On Monday, Evergrande requested yet another postponement, citing "some progress" in the restructuring plan according to its attorney. In the most recent proposal, the developer suggested that creditors exchange their loans for all of the company's shares in its two Hong Kong units, as opposed to approximately 30% of the subsidiaries' shares prior to the most recent hearing in December.
The attorney for Evergrande contended that the company's operations, including its electric vehicle and property management divisions, could be negatively impacted by liquidation, so impairing the group's capacity to pay back all of its creditors.
For nearly two years, Evergrande had been collaborating with the ad hoc bondholder group, a collection of creditors, on a $23 billion debt restructuring plan.
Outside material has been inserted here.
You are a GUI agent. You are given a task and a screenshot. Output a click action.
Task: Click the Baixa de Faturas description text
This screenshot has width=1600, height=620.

"We're not surprised by the outcome and it's a product of the company failing to engage with the ad hoc group," said Fergus Saurin, a Kirkland & Ellis partner who had advised the offshore bondholders.
"There has been a history of last minute engagement which has gone nowhere. And in the circumstances, the company only has itself to blame for being wound up."
According to Saurin, negotiations between Evergrande and the creditors group broke down last week because some creditors would not be satisfied with the developer's most recent offer.
During a July court hearing in Hong Kong, Evergrande referenced a Deloitte research that projected a 3.4% recovery rate in the event that the developer were liquidated. Creditors currently anticipate a recovery rate of less than 3 percent after Evergrande announced in September that the authorities were looking into its chairman Hui Ka Yan and flagship unit for unidentified offences.
Although mainland China is a different jurisdiction from Hong Kong, it may take months or years for the offshore liquidator appointed by the creditors to take control of subsidiaries, it is anticipated that the ruling will have little effect on the company's operations, including home construction projects, in the near future.
Prior to the Evergrande ruling, the Department of Justice in Hong Kong and the Supreme Court of China announced that they had inked an agreement that would make decisions in civil and business matters immediately enforceable in both jurisdictions.
Top Shine, an investor in the Evergrande company Fangchebao, initially filed the liquidation petition in June 2022, claiming the developer had broken a deal to buy back shares it had purchased in the subsidiary.
Since the present financial problem began to emerge in mid-2021, a Hong Kong court had ordered at least three Chinese developers to liquidate before Monday.